** start of Provided entries **

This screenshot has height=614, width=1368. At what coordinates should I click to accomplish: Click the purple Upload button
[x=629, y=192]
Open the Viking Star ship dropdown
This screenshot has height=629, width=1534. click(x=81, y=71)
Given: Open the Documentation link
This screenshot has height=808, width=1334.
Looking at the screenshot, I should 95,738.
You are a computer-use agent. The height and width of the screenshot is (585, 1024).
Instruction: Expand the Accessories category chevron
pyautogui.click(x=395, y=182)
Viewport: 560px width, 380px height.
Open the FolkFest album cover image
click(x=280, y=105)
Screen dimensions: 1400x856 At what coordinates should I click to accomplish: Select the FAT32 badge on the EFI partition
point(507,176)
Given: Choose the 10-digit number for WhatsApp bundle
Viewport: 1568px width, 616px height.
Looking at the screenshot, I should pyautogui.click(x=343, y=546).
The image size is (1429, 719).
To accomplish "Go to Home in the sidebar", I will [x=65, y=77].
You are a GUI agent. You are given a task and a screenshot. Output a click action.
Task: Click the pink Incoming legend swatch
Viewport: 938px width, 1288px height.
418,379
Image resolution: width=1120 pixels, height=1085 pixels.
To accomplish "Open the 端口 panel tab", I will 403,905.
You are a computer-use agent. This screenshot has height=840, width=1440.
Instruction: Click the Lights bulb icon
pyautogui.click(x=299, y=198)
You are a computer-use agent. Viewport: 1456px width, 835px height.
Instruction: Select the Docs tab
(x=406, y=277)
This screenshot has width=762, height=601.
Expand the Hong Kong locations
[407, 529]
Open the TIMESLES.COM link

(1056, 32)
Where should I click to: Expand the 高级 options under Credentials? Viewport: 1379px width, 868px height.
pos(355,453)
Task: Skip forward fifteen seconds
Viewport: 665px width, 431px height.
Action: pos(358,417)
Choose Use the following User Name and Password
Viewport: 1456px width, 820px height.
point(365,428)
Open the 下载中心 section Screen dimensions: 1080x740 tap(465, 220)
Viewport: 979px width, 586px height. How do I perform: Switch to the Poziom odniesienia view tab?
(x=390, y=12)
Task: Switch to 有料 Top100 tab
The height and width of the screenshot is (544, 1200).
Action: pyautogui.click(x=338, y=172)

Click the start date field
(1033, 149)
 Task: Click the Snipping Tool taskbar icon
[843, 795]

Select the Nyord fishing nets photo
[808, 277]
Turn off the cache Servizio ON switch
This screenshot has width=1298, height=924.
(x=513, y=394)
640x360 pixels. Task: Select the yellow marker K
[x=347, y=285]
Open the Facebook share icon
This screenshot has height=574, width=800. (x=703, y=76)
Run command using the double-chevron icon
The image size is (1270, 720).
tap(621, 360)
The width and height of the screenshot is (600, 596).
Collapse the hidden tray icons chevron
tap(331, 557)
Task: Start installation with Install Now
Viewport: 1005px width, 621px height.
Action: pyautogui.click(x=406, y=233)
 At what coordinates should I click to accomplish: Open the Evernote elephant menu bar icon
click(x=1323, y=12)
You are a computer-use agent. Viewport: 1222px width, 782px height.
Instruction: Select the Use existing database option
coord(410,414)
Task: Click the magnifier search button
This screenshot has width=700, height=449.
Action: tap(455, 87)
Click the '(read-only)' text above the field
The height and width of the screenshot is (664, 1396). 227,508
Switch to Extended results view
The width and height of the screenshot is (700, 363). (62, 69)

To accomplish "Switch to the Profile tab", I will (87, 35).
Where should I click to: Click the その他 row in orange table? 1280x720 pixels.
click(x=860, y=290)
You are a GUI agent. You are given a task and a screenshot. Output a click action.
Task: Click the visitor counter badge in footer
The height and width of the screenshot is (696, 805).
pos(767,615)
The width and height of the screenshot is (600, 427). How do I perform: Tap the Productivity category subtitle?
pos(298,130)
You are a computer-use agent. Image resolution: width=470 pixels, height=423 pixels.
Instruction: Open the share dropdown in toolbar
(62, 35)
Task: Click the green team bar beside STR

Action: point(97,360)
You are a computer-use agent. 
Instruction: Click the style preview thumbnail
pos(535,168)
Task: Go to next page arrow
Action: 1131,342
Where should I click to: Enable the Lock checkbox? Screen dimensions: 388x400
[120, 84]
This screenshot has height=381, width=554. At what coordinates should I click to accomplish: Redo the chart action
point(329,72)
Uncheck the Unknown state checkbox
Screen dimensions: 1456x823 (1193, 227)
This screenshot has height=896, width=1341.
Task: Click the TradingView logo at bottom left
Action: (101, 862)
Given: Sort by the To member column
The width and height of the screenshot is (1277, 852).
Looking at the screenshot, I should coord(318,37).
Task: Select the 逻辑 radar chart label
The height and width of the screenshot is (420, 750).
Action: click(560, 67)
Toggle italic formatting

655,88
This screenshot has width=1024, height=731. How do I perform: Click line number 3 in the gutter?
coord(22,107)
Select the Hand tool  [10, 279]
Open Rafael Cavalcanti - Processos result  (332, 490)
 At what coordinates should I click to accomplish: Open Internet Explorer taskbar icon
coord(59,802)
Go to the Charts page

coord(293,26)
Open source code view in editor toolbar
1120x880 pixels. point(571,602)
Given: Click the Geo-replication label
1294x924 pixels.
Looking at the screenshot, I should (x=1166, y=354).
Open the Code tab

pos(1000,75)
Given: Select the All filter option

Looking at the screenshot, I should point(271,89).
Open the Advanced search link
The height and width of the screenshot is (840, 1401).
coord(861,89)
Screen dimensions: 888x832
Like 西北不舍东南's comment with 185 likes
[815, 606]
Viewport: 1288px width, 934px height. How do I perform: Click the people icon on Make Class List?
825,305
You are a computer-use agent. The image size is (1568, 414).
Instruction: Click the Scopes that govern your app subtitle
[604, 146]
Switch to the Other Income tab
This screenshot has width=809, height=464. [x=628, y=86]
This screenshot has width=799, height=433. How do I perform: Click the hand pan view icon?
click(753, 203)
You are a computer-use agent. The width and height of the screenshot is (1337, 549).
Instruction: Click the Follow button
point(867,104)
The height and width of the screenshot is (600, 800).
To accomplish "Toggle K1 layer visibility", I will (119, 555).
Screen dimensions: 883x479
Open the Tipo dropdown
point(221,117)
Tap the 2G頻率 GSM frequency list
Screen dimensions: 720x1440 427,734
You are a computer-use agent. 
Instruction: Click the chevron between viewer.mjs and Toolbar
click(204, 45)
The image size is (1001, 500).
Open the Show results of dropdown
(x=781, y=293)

** end of Provided entries **

[Instructions for the task] Could you format the items above as a numbered list, starting at the line containing "You are a computer-use agent. The image" and ending at the line containing "will (119, 555).", both lines included and blank lines dropped?

[Reply]
1. You are a computer-use agent. The image size is (1568, 414).
2. Instruction: Click the Scopes that govern your app subtitle
3. [604, 146]
4. Switch to the Other Income tab
5. This screenshot has width=809, height=464. [x=628, y=86]
6. This screenshot has width=799, height=433. How do I perform: Click the hand pan view icon?
7. click(753, 203)
8. You are a computer-use agent. The width and height of the screenshot is (1337, 549).
9. Instruction: Click the Follow button
10. point(867,104)
11. The height and width of the screenshot is (600, 800).
12. To accomplish "Toggle K1 layer visibility", I will (119, 555).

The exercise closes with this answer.